§ TO DO: Copy out exactly the lines below that run from the one holding "Click empty space right of the 1000 field" to the one holding "The image size is (897, 609).", keeping both of those lines and no others.

:: EXCERPTED RECORDS ::

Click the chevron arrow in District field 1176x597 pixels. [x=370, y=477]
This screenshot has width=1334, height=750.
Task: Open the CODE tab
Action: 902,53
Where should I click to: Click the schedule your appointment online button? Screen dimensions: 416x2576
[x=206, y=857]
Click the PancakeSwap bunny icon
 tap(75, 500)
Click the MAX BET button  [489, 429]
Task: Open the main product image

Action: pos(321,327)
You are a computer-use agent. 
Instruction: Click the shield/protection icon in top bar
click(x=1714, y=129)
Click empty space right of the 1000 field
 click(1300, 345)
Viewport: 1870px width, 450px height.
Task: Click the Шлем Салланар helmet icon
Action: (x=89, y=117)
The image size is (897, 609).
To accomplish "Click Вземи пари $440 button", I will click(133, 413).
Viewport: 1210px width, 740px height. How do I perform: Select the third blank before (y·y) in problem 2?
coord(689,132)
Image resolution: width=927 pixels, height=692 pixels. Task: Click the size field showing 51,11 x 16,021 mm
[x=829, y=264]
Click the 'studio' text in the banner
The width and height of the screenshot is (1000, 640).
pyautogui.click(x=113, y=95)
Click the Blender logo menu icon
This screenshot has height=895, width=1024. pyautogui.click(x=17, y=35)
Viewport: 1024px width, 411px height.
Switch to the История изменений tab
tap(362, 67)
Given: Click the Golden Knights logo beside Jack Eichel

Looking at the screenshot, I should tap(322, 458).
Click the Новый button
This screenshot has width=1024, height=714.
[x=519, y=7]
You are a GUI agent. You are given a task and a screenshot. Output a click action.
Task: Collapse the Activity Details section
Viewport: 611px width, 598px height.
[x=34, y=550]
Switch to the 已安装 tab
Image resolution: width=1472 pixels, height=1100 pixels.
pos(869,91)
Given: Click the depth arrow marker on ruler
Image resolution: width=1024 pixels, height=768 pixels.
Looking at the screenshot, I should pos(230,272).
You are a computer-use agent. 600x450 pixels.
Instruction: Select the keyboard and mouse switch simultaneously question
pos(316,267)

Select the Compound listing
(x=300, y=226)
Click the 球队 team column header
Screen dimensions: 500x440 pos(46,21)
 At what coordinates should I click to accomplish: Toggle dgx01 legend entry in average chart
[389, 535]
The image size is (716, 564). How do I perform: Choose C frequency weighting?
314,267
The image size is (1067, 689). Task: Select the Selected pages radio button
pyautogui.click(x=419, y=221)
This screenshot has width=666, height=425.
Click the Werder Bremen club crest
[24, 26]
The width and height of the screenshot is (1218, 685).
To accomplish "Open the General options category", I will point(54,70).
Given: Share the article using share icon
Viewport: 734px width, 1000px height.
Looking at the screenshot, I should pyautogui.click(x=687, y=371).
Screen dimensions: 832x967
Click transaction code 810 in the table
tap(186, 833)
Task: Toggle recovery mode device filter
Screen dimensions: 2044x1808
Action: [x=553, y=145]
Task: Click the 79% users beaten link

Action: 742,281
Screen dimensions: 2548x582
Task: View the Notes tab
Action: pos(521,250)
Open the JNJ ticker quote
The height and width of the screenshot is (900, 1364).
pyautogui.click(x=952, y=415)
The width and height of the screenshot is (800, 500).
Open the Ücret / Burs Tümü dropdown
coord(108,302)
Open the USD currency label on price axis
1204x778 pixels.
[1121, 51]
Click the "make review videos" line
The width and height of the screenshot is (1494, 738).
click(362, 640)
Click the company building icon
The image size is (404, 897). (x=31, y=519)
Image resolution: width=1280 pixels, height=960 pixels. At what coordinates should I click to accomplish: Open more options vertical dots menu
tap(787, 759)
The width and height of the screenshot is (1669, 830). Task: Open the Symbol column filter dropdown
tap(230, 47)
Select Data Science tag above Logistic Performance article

:::

§ REPLY TO THE EXERCISE:
Click empty space right of the 1000 field
 click(1300, 345)
Viewport: 1870px width, 450px height.
Task: Click the Шлем Салланар helmet icon
Action: (x=89, y=117)
The image size is (897, 609).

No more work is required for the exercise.